Digital Privacy: Are You Willing to Let Them Watch You? The right to privacy is directly related to the right to freedom of expression, equality and non-discrimination. If we lose the first one then it is very likely that the following will also be violated. To avoid this we must be aware of what data we give out (difficult to know), with whom it will be shared, what it will be used for and how to take care of ourselves when browsing.

Sometimes it’s complicated to understand the importance of privacy in the digital world, but it can be a little easier to explain it in the physical world. Imagine someone comes into your home, goes through your stuff, reads your private notes, and leaves. That at the very least will make you uncomfortable. Something similar happens in the digital world, your feelings are expressed in the content you consume, your political preferences are reflected in the “likes” you give, your needs and economic situation is revealed in the purchases you make online, your sexual orientation is revealed in the searches you do on Google and more.

Knowledge is power; Knowledge about you is power over you. Your information will be used to anticipate your actions and manipulate the way you shop, vote, and think.

What is privacy?

So we can define privacy as the ability to set limits on who has access to our bodies, places and objects. In short, everything that we define as non-public in our lives. Furthermore, it is also stated in article 12 of the Universal Declaration of Human Rights.

Now, what does this mean in the digital world? Privacy in the digital world could then be defined as the ability to set limits on your personal information, who we give access to, what information we want to share and what not. And what is considered as personal information? By personal information we mean anything from your name, your address, your age, your browsing history and even your chat communications. Accordingly, we could define as personal information any data that serves to identify you as a person.

To get a good understanding of what is considered personal data we can read the following excerpt from the GDPR:

‘personal data’ means any information relating to an identified or identifiable natural person (‘data subject’); an identifiable natural person is one who can be identified, directly or indirectly, in particular by reference to an identifier such as a name, an identification number, location data, an online identifier or to one or more factors specific to the physical, physiological, genetic, mental, economic, cultural or social identity of that natural person;

Why is it important?

Online privacy is just as important as offline privacy. Just as we do not want everyone to know everything about us, the same applies to the information we share online. Often, we are not aware of all the information we provide or we do not give it due importance. Writing down your email address, a password and providing your phone number may seem harmless. However, this changes when all the information you are leaving is linked together and combined with data from various sources and by using different techniques, such as recently patented by Apple to know what you want from your body movements. This allows the creation of a profile that can be linked to a real identity, exposing much more about our intimate lives than we think. These profiles can be used for the big tech companies to continue generating more profits or for hackers to carry out illicit activities.

Some examples of this:

You may not know that every time you get something for free in the digital world, we are not the customer but the product.

Can I really do anything to protect my privacy online?

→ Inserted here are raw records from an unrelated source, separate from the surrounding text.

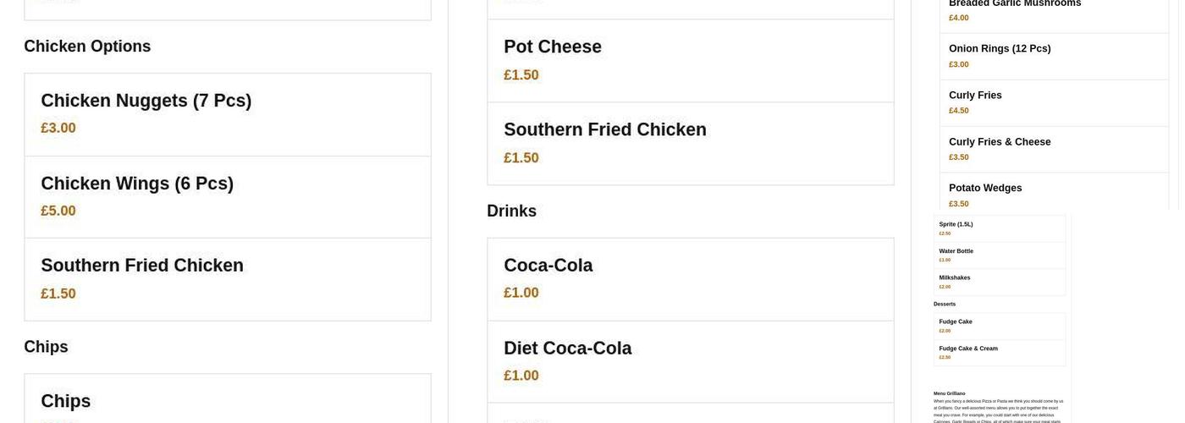Add the Pot Cheese item
The width and height of the screenshot is (1185, 423).
[690, 60]
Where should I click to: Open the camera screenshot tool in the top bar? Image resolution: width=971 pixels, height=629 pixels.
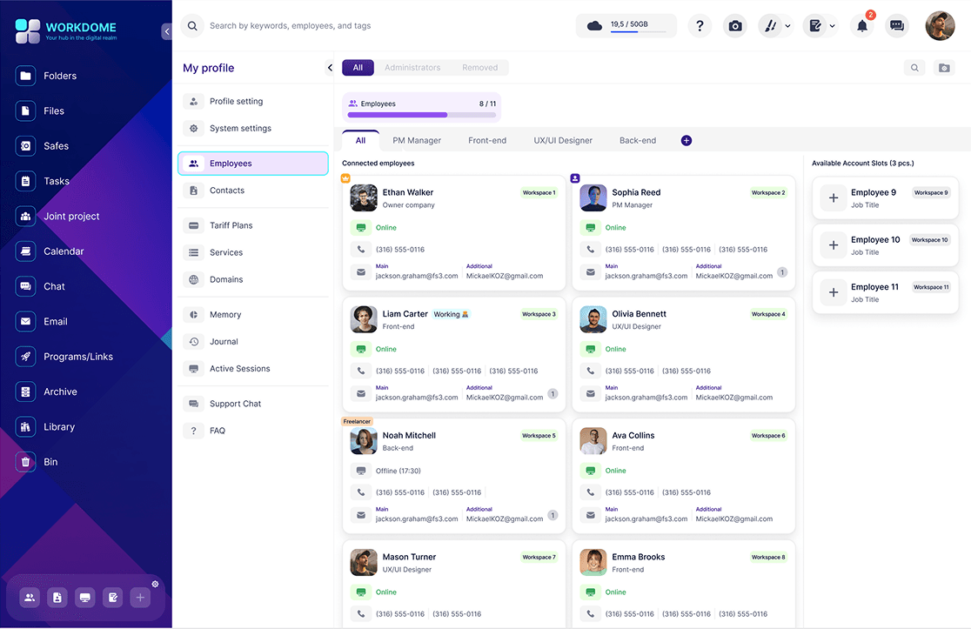click(735, 26)
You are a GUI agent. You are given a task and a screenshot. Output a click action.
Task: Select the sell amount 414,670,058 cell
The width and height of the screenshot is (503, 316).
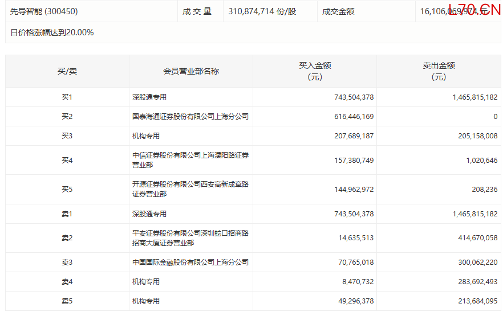pyautogui.click(x=477, y=238)
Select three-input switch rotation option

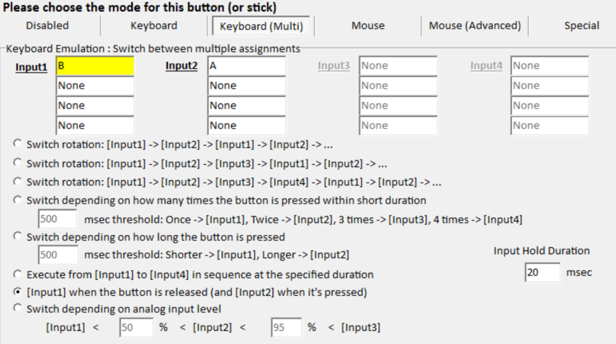coord(18,163)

It is inevitable that you leave traces while browsing, it is inevitable that we have to share data and it is mostly an illusion that we have control over our data. Because it’s not just up to us to read terms and conditions carefully, to be cautious about cookie settings or to “turn off” our mobile’s GPS when we’re not using it. It also depends on the software and services we use having built-in privacy and minimum security levels to ensure that our information will not be leaked.

Following this line, then if we can do something, we can take the option of using solutions that respect our privacy and here I am going to leave you some options:

  • Use free software, created by the community in order to ensure minimal freedoms to its users and not use them as a product.

  • Your mail service should not be able to read your messages. You can use privacy-oriented and fully encrypted services such as ProtonMail.
  • Your web browser must respect you. You can use Firefox.

  • Your search engine should not know who you are. You can use DuckDuckGo or Ecosia (interesting if you are concerned about climate change).

  • Your social networks should be federated and not centralized. Mastodon and Pixelfed, clear examples.

  • And if they don’t give you a choice then you can always decide not to use it.

In conclusion, as long as personal data has an economic value for bad actors they will never stop inventing ways to get it either with or without your consent. Because of this and because of the importance of privacy over other rights such as free speech and the ability to explore areas of our mind without fear of being judged or discriminated against, it is necessary that we take action to make ourselves respected.

We all have three lives: public, private and secret.